Your objective ▸ Look for the word "logo". Copy every line of the listing where it occurs.
★ ★ ★ ★ ★
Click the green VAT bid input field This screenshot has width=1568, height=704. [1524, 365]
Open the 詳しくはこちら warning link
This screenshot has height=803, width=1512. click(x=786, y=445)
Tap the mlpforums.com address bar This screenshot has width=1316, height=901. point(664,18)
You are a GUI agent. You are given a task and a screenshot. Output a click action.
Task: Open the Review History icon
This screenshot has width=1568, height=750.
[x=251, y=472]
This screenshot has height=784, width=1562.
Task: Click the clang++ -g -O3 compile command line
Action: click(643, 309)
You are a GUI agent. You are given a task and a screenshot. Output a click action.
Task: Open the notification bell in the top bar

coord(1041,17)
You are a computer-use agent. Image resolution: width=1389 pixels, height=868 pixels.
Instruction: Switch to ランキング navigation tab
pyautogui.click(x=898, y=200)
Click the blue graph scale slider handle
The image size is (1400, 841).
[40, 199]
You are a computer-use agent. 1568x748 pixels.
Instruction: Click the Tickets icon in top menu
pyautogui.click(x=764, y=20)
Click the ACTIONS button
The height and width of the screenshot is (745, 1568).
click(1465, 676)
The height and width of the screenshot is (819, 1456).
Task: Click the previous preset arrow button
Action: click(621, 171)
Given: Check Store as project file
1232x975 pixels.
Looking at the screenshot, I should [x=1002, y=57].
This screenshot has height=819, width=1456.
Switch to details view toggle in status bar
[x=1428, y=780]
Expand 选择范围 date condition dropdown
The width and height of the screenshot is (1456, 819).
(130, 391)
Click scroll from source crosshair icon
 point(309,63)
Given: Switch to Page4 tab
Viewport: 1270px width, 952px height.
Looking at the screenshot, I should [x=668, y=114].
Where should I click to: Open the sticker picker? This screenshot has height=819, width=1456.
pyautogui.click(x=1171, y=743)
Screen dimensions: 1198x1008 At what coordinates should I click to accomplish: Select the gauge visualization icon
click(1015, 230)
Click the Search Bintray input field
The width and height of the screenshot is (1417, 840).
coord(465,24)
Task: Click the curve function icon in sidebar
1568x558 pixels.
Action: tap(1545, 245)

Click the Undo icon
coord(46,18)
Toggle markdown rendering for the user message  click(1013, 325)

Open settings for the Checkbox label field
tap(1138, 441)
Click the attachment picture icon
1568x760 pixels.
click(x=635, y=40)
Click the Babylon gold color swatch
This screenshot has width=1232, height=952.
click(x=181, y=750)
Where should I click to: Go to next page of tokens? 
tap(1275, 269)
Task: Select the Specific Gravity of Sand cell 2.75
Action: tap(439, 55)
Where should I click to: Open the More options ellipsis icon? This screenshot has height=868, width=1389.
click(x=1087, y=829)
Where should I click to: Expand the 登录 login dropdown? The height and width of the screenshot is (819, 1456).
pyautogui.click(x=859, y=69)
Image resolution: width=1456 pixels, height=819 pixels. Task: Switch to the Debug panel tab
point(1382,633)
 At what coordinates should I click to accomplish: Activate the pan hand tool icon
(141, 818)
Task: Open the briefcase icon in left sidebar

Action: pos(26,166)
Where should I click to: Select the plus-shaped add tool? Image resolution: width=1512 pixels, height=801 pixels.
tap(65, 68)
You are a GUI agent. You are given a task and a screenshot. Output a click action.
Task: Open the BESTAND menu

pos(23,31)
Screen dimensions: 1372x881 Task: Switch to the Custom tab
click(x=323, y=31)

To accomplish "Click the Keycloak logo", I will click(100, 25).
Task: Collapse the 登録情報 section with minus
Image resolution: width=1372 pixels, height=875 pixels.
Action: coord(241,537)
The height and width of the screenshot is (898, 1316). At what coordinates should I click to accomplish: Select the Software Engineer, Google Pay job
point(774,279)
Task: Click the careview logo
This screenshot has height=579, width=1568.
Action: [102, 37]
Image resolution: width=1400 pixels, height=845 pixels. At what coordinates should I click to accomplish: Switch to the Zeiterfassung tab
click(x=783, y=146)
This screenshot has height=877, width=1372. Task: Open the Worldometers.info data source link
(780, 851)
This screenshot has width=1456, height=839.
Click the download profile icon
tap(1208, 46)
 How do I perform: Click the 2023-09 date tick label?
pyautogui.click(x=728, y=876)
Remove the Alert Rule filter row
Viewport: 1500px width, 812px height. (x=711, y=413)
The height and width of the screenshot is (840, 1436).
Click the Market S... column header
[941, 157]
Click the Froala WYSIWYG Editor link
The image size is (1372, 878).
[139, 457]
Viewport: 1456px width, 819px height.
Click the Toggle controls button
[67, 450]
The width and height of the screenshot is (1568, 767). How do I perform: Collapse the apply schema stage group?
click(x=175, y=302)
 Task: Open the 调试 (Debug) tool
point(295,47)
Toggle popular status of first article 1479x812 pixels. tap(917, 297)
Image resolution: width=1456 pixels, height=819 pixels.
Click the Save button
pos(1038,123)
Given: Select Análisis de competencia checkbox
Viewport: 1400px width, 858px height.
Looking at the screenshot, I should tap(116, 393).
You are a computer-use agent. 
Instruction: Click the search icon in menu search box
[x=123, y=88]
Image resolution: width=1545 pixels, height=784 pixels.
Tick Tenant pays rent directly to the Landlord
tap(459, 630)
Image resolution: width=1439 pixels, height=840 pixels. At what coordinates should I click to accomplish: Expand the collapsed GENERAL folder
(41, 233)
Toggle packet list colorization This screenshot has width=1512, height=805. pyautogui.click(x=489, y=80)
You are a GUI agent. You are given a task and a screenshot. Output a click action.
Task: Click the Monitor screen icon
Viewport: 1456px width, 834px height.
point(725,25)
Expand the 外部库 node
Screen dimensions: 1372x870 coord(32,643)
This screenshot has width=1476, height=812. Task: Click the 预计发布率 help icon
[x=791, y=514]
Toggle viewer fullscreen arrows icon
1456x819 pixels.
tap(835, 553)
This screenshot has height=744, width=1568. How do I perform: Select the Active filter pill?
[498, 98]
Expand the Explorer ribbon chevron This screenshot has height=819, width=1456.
★ ★ ★ ★ ★
Output ▸
To accomplish "Click the Keycloak logo", I will click(100, 25).
Task: Click the careview logo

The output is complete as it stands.